Nem tudo são rosas, obviamente. Stefan Fölster, economista-chefe da Confederação Empresarial Sueca, gostaria de ver cortes maiores nos impostos e mais flexibilização na lei laboral. Não são poucas as empresas que já trocaram a Suécia por ambientes fiscais mais simpáticos, como o Skype, por exemplo, que preferiu instalar-se na Estónia. O princípio que obriga a respeitar a antiguidade dos trabalhadores na empresa quando é preciso dispensar força de trabalho, queixam-se os empresários, não deixa que a competência possa ser o principal critério de avaliação. Fölster acredita que esta medida poderia ajudar a baixar o elevado desemprego jovem, 20% dos cerca de 700.000 suecos desempregados.
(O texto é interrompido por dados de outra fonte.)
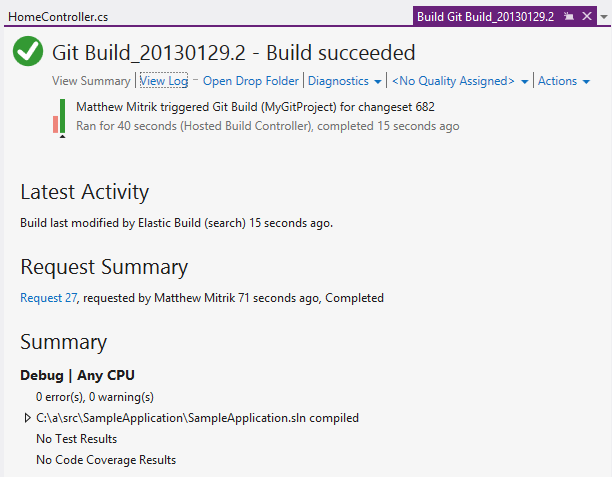Click the SampleApplication.sln compiled entry
Viewport: 612px width, 477px height.
tap(197, 418)
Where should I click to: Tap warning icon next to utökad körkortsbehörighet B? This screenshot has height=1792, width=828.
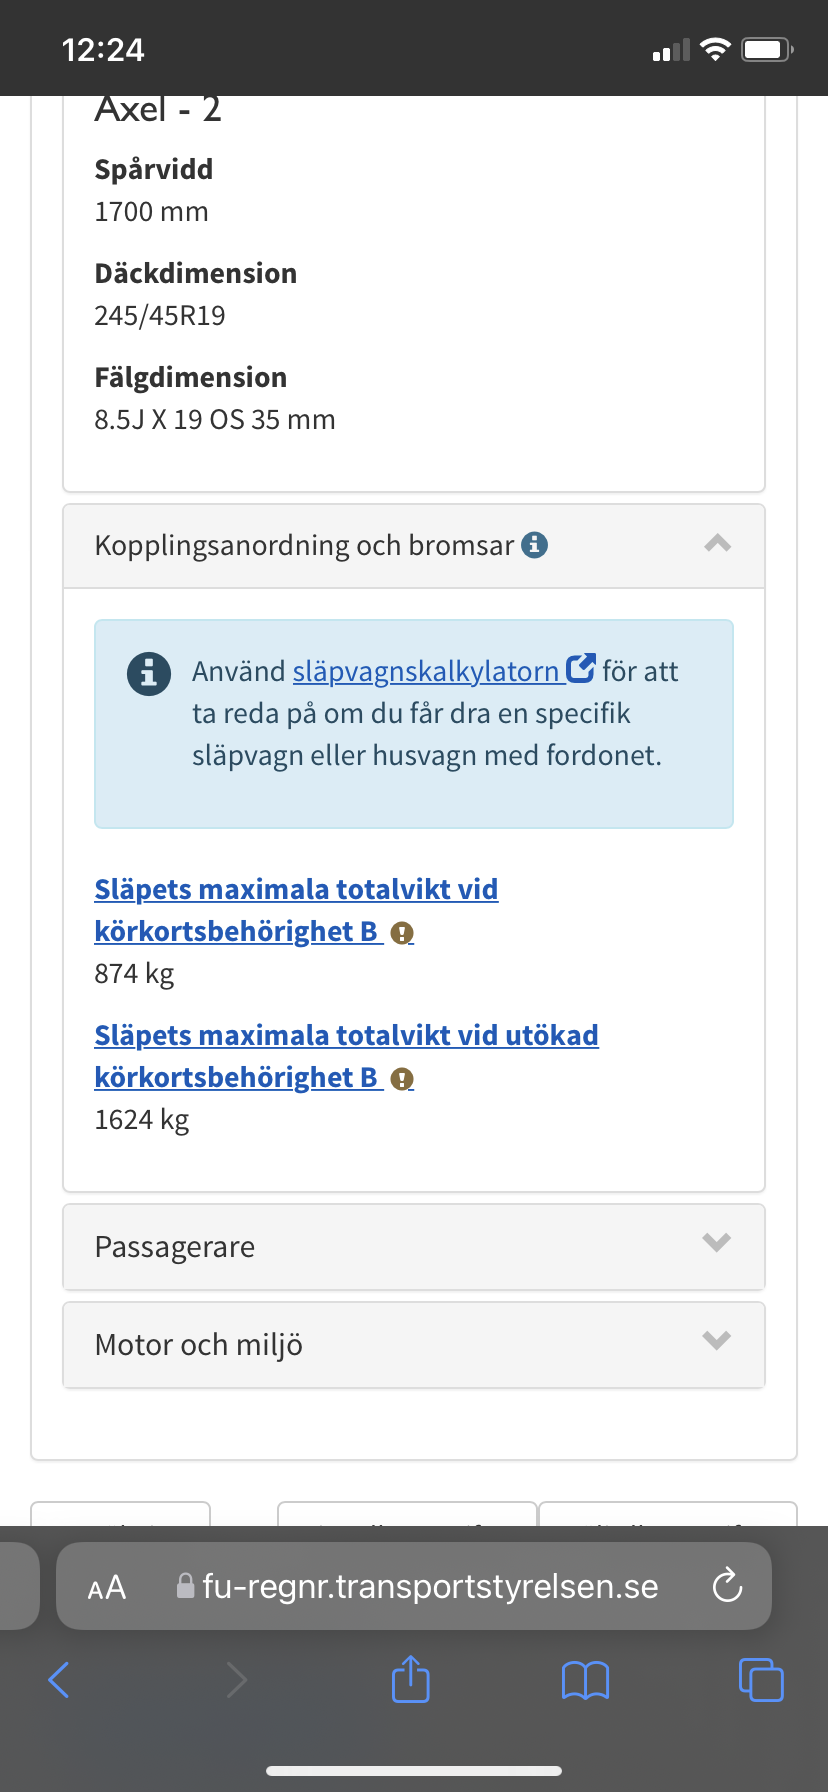(x=402, y=1079)
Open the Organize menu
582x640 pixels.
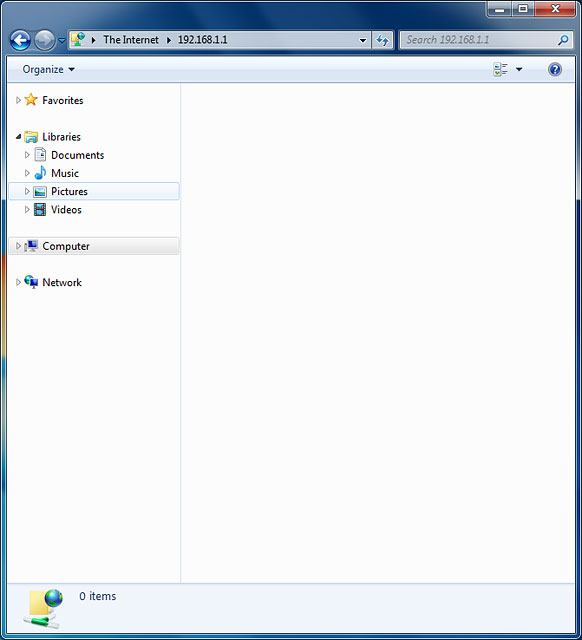[48, 69]
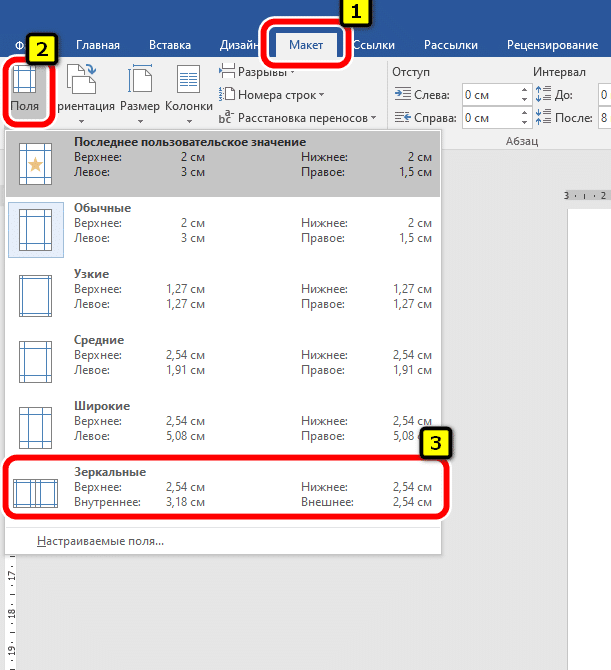Increase the Справа indent with stepper

525,113
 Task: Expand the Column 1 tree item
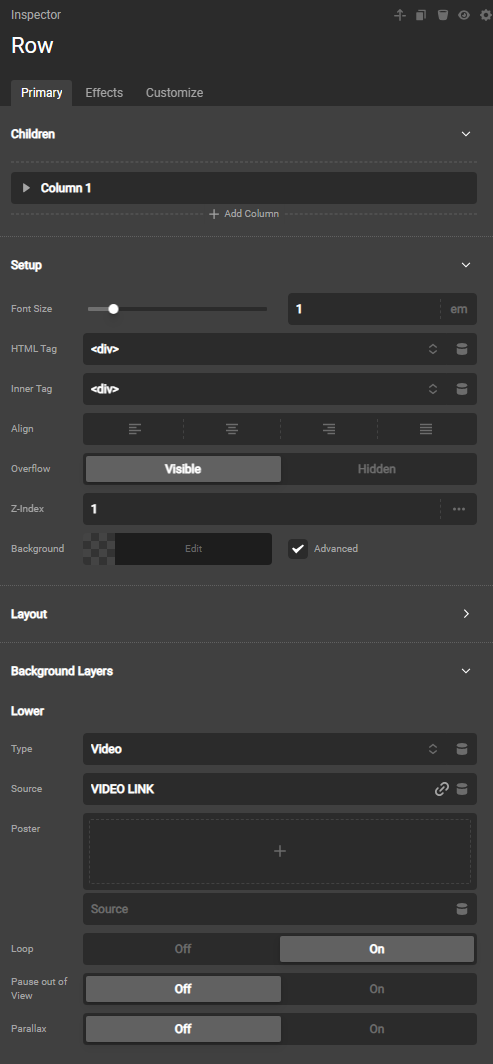pyautogui.click(x=26, y=188)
Argumento que não convence o sindicalista e economista Ola Pettersson, da Confederação dos Sindicatos Sueca: "Os mais novos resistem melhor a períodos de transição entre empregos."
Portugal está a milhas da Suécia em inúmeros indicadores e as receitas suecas de crescimento económico, redistribuição de riqueza e bem-estar social não servirão certamente a todos. Isaac Newton, o físico, matemático, astrónomo e filósofo britânico do século XVII, disse: "Se eu vi mais longe, foi porque me pus em pé nos ombros de gigantes." A frase, inscrita numa das paredes da cafetaria do museu dedicado a Alfred Nobel, no centro histórico de Estocolmo, pode ser inspiradora.